Thursday, February 21, 2008

The 'R' Word

So, last week I watched a television show on HDNet where A. Gary Schilling, a reputable economist formerly with Merrill Lynch, said that the American economy is currently in a “deep recession”, which, he added, is the worst in the post-WWII era and will be more severe on consumers than any recession since the 1930’s.

Of course, recession hits different areas of the country differently, and it can be debated whether or not we are heading toward recession or are currently in a recession. However, national housing sales are down almost 35% and the median house price is down 12%. There are excess inventories of homes, overall, which does not bode well for housing prices. Based on economic indicators, unemployment is rising and the economy is slowing.

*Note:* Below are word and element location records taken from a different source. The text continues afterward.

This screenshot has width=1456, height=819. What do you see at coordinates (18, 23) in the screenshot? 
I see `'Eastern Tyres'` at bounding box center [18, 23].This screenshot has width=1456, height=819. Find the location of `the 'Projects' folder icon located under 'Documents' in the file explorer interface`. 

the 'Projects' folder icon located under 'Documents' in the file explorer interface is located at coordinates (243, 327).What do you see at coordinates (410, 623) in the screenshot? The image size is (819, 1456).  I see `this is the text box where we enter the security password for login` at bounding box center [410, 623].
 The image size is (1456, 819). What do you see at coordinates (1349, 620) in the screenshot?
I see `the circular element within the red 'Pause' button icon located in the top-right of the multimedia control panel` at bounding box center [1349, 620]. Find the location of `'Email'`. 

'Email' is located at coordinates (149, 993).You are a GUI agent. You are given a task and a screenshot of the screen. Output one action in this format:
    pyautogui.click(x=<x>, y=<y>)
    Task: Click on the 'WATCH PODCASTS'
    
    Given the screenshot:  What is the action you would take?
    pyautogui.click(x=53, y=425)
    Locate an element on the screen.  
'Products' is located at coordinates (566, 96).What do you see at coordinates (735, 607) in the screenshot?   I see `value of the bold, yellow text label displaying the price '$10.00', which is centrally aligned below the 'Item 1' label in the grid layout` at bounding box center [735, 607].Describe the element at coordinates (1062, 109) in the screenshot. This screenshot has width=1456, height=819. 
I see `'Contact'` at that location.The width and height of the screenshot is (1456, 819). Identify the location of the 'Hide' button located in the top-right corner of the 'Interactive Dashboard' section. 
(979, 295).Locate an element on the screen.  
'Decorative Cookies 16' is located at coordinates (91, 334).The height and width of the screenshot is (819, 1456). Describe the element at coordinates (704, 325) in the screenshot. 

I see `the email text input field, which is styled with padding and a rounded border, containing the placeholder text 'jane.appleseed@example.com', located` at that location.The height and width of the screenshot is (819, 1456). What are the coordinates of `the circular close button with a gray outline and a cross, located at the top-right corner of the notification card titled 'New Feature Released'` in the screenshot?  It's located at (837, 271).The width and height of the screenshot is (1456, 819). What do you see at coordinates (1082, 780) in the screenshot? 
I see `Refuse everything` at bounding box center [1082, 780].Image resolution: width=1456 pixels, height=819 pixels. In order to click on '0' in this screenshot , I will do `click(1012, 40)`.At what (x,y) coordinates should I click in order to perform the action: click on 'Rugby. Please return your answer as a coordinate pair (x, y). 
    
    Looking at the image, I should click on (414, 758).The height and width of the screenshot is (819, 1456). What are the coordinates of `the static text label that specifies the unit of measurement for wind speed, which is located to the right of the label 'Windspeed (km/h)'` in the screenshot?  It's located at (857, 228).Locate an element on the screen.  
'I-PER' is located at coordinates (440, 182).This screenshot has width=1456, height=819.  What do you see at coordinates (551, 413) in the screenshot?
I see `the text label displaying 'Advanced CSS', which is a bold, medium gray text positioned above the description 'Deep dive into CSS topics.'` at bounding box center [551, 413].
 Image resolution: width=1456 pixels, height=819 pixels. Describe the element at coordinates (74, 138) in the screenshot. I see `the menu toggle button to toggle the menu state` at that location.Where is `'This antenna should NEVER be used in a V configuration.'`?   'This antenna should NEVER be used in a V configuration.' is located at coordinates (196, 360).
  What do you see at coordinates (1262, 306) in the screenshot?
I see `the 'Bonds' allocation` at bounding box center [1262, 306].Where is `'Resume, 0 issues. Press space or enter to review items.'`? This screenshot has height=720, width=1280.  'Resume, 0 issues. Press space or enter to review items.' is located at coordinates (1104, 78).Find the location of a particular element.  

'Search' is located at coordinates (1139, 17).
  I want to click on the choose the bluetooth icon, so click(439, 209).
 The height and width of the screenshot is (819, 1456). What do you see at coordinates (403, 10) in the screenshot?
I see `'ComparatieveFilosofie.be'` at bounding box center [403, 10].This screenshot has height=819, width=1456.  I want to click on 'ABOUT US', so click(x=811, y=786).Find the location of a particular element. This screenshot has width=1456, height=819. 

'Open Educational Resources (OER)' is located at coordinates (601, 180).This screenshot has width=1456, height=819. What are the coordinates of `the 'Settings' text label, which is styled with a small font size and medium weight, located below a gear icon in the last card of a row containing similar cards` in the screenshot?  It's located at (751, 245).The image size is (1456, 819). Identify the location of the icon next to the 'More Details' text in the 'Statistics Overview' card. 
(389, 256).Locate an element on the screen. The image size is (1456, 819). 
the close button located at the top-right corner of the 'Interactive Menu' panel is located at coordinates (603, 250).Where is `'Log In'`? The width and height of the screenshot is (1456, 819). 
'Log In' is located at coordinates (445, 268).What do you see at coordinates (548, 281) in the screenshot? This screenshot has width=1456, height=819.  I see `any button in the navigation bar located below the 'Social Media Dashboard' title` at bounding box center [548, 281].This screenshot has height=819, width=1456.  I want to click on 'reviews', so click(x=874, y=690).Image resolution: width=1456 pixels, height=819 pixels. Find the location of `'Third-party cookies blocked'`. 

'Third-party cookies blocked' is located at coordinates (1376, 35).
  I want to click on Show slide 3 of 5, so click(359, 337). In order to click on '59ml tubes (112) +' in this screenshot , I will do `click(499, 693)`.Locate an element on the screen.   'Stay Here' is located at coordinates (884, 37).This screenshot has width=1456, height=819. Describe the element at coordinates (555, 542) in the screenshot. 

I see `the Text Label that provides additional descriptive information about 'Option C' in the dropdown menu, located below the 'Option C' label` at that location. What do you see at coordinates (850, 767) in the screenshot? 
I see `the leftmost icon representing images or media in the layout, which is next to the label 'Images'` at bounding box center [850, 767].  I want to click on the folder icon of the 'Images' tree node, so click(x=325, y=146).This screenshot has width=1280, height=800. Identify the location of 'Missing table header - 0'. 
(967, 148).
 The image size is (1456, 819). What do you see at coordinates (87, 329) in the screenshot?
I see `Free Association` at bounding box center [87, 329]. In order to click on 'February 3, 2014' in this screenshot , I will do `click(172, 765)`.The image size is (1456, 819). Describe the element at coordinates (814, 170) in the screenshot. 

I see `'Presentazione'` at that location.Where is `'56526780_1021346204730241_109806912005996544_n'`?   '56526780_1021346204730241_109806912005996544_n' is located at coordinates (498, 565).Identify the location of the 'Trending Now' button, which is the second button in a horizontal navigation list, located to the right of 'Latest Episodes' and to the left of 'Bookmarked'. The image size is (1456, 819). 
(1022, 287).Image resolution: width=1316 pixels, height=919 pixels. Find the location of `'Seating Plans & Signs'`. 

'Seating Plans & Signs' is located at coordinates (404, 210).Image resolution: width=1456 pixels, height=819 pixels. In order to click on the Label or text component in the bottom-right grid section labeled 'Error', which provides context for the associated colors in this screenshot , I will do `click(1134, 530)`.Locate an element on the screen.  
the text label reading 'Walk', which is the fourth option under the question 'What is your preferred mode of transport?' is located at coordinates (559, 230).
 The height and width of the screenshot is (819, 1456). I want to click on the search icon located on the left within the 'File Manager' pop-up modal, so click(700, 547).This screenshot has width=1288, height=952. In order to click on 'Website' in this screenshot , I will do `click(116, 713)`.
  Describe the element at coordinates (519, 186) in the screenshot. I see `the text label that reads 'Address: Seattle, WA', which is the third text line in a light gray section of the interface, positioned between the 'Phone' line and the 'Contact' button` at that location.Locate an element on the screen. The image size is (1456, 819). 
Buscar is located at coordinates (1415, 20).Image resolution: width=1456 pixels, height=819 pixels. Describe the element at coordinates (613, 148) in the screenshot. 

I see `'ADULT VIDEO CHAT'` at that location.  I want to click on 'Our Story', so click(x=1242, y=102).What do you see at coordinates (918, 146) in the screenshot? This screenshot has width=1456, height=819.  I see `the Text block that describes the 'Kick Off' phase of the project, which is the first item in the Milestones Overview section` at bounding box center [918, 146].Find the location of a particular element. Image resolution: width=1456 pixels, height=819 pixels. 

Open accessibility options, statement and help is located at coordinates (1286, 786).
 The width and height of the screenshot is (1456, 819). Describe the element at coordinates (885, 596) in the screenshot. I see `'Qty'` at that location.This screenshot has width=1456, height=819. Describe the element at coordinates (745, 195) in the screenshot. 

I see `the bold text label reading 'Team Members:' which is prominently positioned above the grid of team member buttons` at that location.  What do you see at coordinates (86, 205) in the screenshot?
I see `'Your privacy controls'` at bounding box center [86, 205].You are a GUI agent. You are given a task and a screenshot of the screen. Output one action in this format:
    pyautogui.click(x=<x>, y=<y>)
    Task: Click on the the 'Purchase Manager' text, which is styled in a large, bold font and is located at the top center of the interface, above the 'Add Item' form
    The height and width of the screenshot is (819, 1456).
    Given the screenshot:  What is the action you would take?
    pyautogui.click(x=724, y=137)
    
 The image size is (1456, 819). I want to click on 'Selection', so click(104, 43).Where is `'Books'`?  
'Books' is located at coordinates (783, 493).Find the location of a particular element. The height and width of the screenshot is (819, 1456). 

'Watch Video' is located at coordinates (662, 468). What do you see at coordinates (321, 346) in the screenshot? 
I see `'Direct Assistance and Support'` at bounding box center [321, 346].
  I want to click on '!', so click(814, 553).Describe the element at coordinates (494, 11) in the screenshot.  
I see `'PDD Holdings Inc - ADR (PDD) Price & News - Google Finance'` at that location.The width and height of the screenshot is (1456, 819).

He predicts that many who lose their jobs will not be able to fall back on the equity of their homes. In fact, during this recession, at least a couple of million people will be forced away from their homes due to foreclosure, walk away, default, etc.

When the economy was last in what would be considered a “deep recession”, it was back in the mid-1970’s and I was approximately 10 years old or so. I was blissfully ignorant of what the economy held at that time. I did watch the news, but it seemed to be affecting “other people”. There weren’t any ‘gas lines’ in Karlstad, and no ‘Will Work For Food’ signs on the corner.

Most families were in the same situation. Sure, there were families who were wealthier and poorer, but the extremes in socioeconomic classes didn’t seem to be as evident to me as a 10 year old in Karlstad as they do to me today.

Many adults have never been in a “deep recession” – as an adult. If we are actually in one, I think it could be a shocking reality for some – and a hard reality for others.

What did Mr. Schilling advise to ride out the storm?

He said not to use your home as a “piggy bank”, as many already have. Due to the falling prices, even those who currently have a good amount of unused equity in their homes will feel the pinch. (Note – I said UNUSED equity.) He said to spend down your debt as best you can, save more, be cautious in spending, and to be “thrifty”.
Just another reason to wish to be 10 years old again.

4 comments:

Marna said...

Things I remember about the "deep recession" of our youth -- indoor recess, where the girls learned to embroider and the boys played Rummy Royal. I also remember gas prices going over $1.00 per gallon, so you had to double the amount shown on the pump because they didn't have room for three digits!

dane said...

If you want an idea of what your house is worth, you can check out zillow.com

It is not real accurate, but it can give you a general idea. According to that site, our house's value is down about 22% from its high (compared to your 12% stat).

We do actually have an equity line of credit, too, but usually carry no balance on it. We do currently have a few thousand on it due to some recent over-spending. Oh, how I envy those that can refrain from the consumption lifestyle...

An added benefit to your advice is that by keeping debt down, you don't become a slave to your job. Generally speaking, most Americans spend their work days making money for crap they already "own"; ie., houses, cars, and all the stuff they purchased with their credit cards. (I only wish I wasn't among that group.)

As far as the '70's "deep recession" is concerned, I remember walking eight miles to school every day because it was to cold for my dad to get the horse and buggy out.

Ekwon said...

Finally. Someone on this blog who writes something relevant. I am sick of that Dane guy talking about himself.

When do I get promoted to writer?

Budsy Jean said...

My nephew, Jason Johnson, said that he'll know that the recession has hit when he has to switch from Windsor Canadian to Ten High. Pretty funny, actually.